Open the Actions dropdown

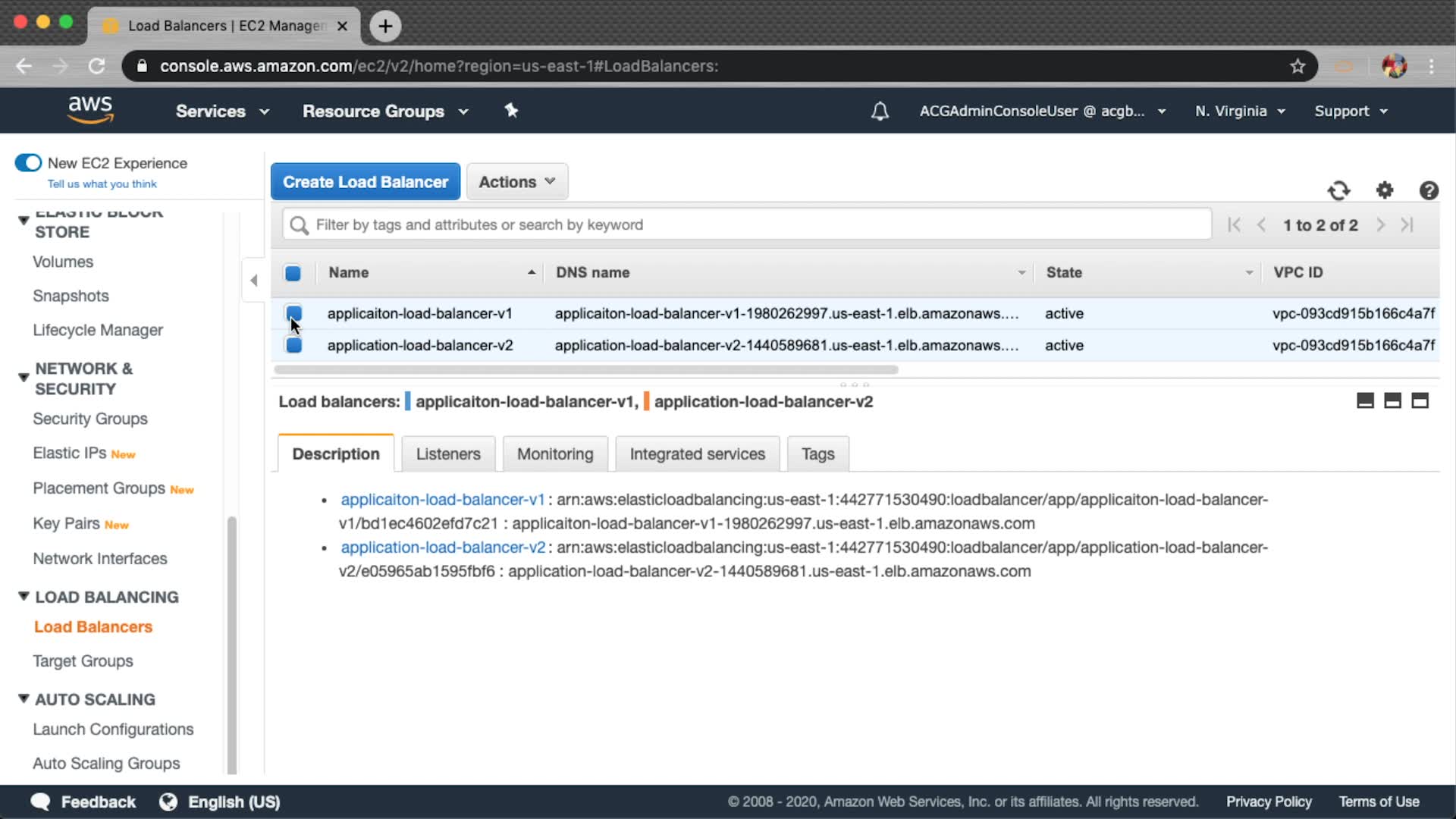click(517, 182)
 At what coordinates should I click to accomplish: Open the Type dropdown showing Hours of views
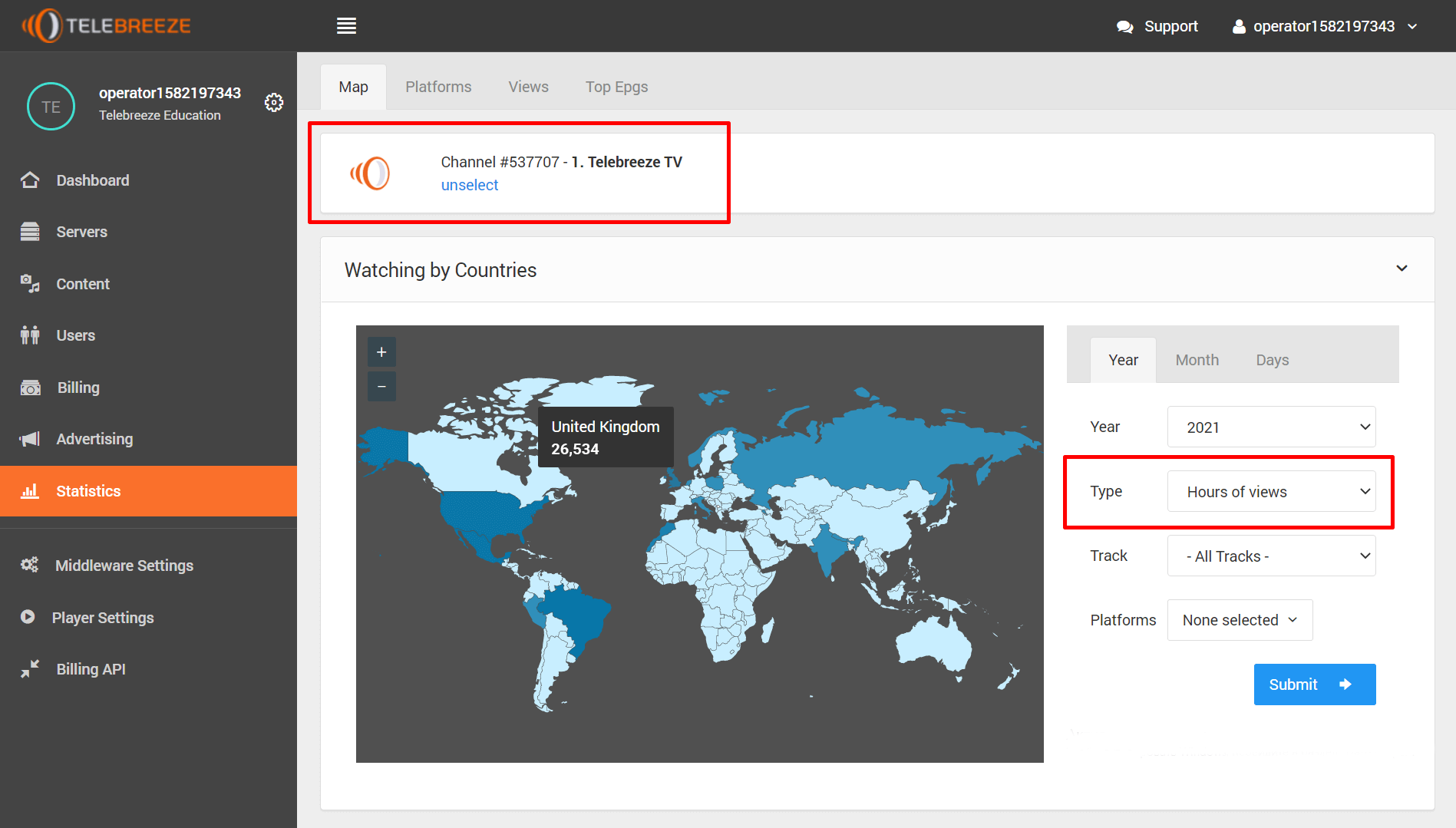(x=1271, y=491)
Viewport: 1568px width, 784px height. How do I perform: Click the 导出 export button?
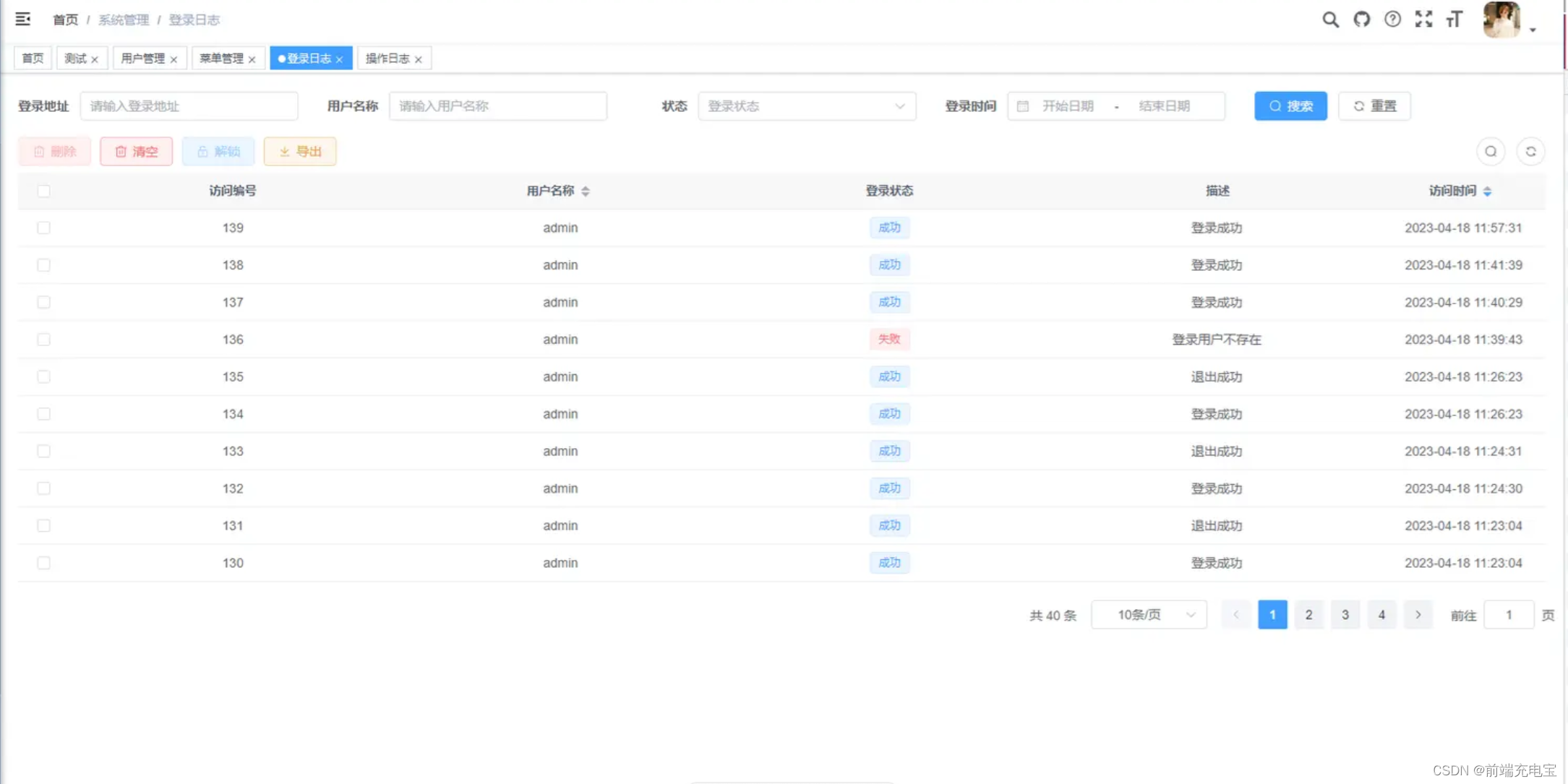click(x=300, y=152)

☆ ☆ ☆

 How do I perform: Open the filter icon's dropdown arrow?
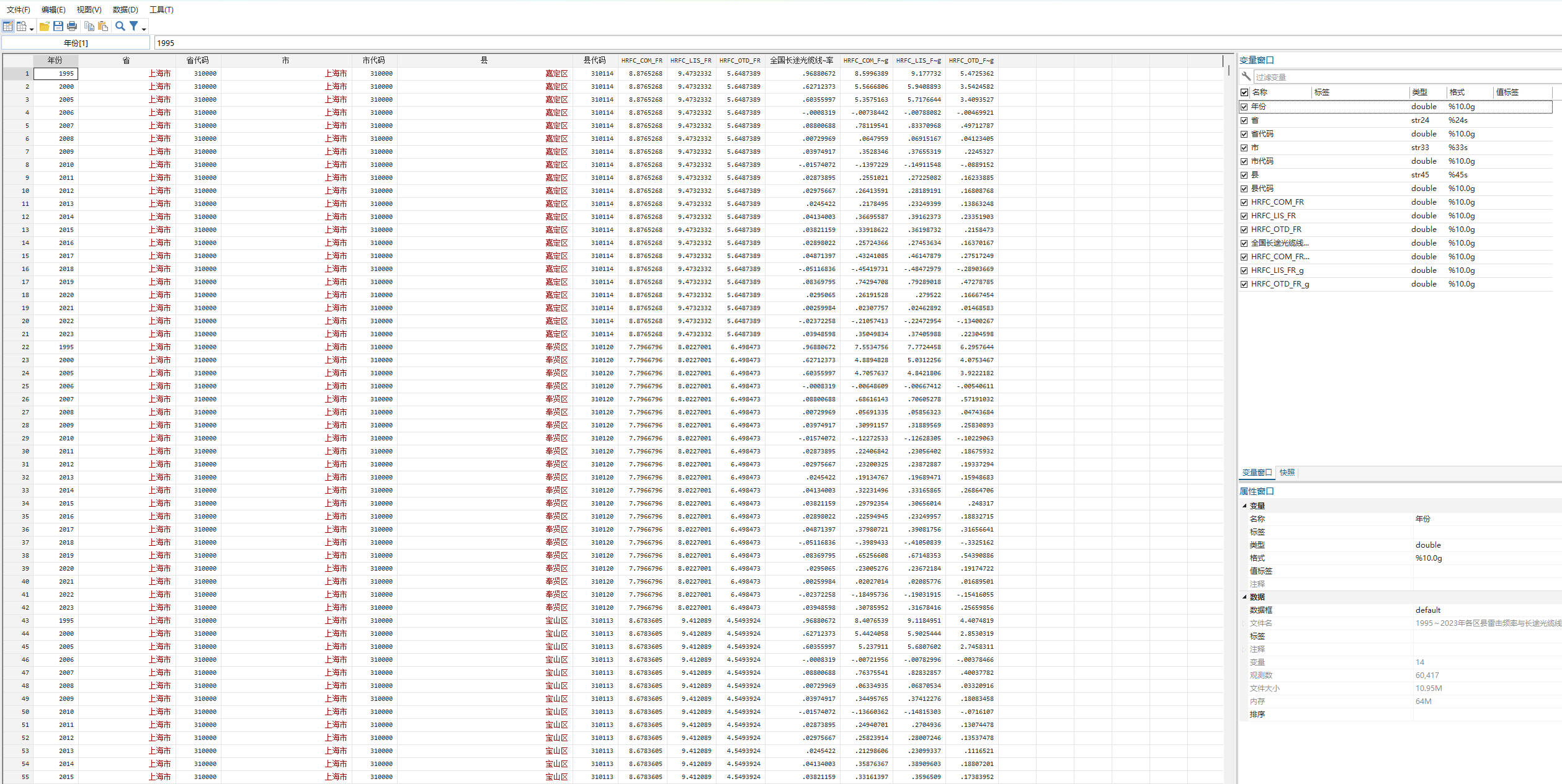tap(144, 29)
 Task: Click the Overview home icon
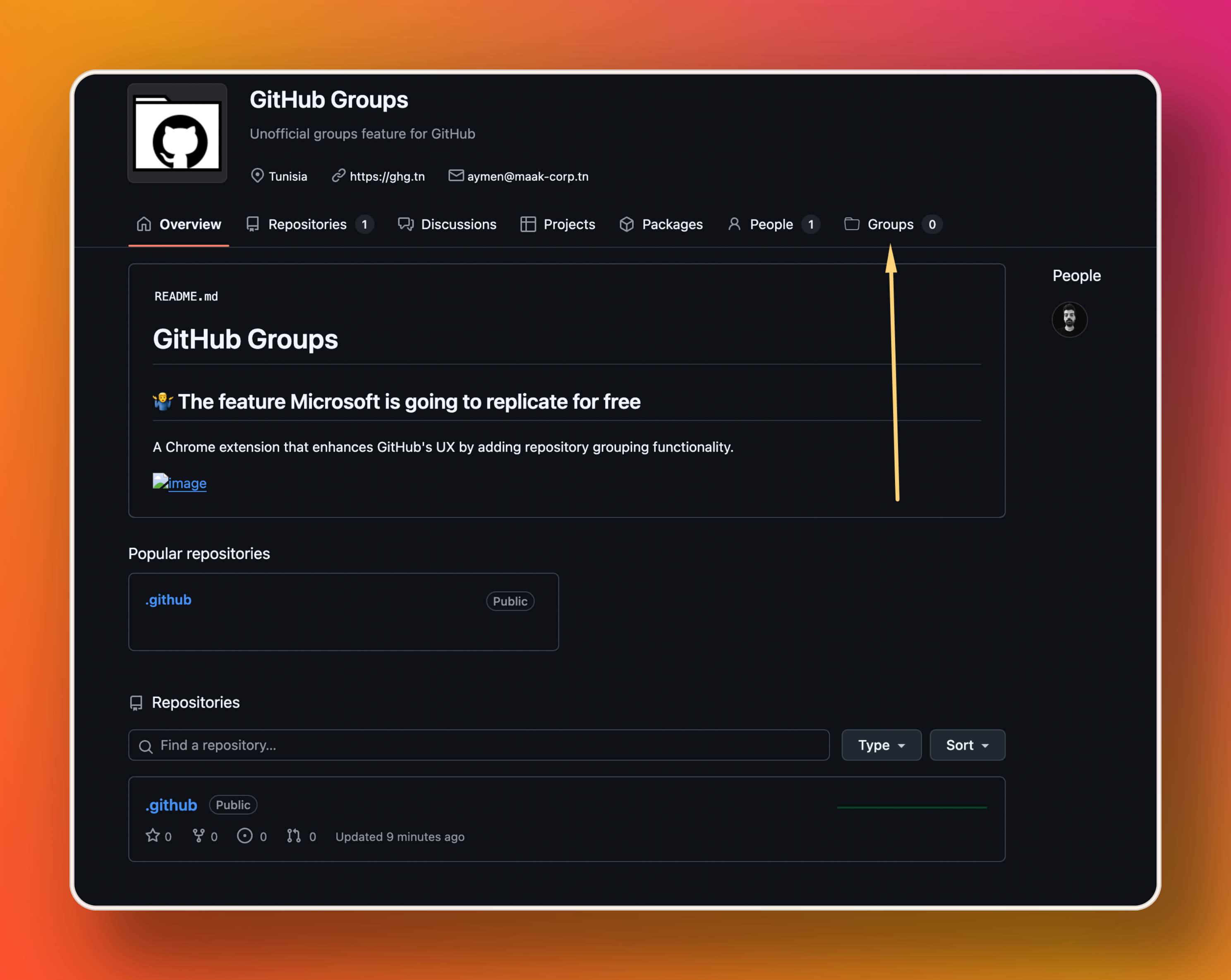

☆ ☆ ☆

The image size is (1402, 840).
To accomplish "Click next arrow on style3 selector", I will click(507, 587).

☆ ☆ ☆

EXERCISE BRIEF:
From the line containing "How do I perform: Open" through the line containing "Task: Click the Overview home icon", copy every line above exactly, without pictures.

SOLUTION:
 How do I perform: Open the filter icon's dropdown arrow?
tap(144, 29)
 Task: Click the Overview home icon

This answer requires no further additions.